Europe was on to organized and dedicated hackerspaces before North America. American hackers traveled to a big hacker event in Europe in 2007 to learn. One of the presentations was Design Patterns for building and maintaining hackerspaces.
Hackerbases are a thing. Hackerbases are hackerspaces where (some) people can live. Like coop living + hackerspace. This obviously cranks the potential for social conflict up much higher, and vanilla hackerspace conflict potential is not zero to begin with. There is a 'why, though?' question to answer.
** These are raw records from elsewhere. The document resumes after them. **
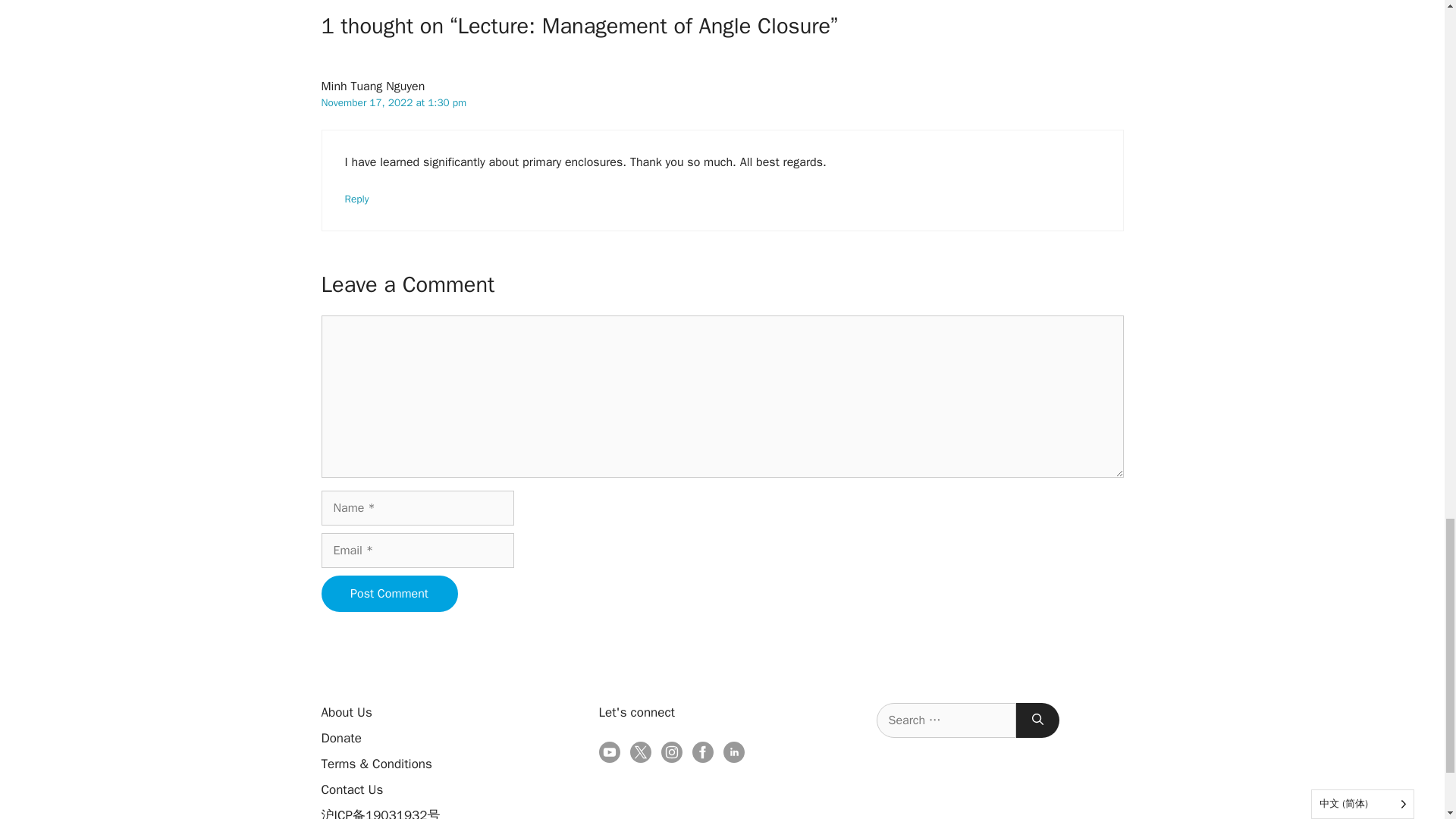
About Us (346, 712)
Search for: (946, 719)
Post Comment (389, 593)
Contact Us (352, 789)
Post Comment (389, 593)
Donate (341, 738)
November 17, 2022 at 1:30 pm (394, 102)
Reply (355, 198)
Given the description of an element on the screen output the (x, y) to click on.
Also, permaculture based eco hackerfarms are a thing, although it's unclear how many are viably operating. Arguably the place I stayed at in Portugal last year is a proto-example, although they self-described as an offgrid fabfarm and the only residents were workawayers and the host family... Post 1 and post 2 if interested. It was run more like a hacker-dictatorship, to be honest, but the infrastructure was cool.
hackerspace.Gent published a 'How to run a hackerspace' manual after their space almost imploded due to interpersonal conflict. The whole doc is interesting but I'll point out that they run 'do-ocracy' governance instead of democracy or consensus, with formal decision-making systems as backup when the do-ocracy doesn't cover it.
--Do-ocracy is an organizational structure in which individuals choose to pick up roles and execute tasks by themselves, rather than getting them appointed by others. Responsibilities and authority are attached to people who do the work, rather than to the elected/selected officials. Doing a task is in itself justification for you being the person who does that job.
I think this is interesting and potentially relevant because hackers and ERE types have more overlapping personality tendencies than e.g. ecovillage sdGreen types.
Anyone know of other information/experience in this space to share?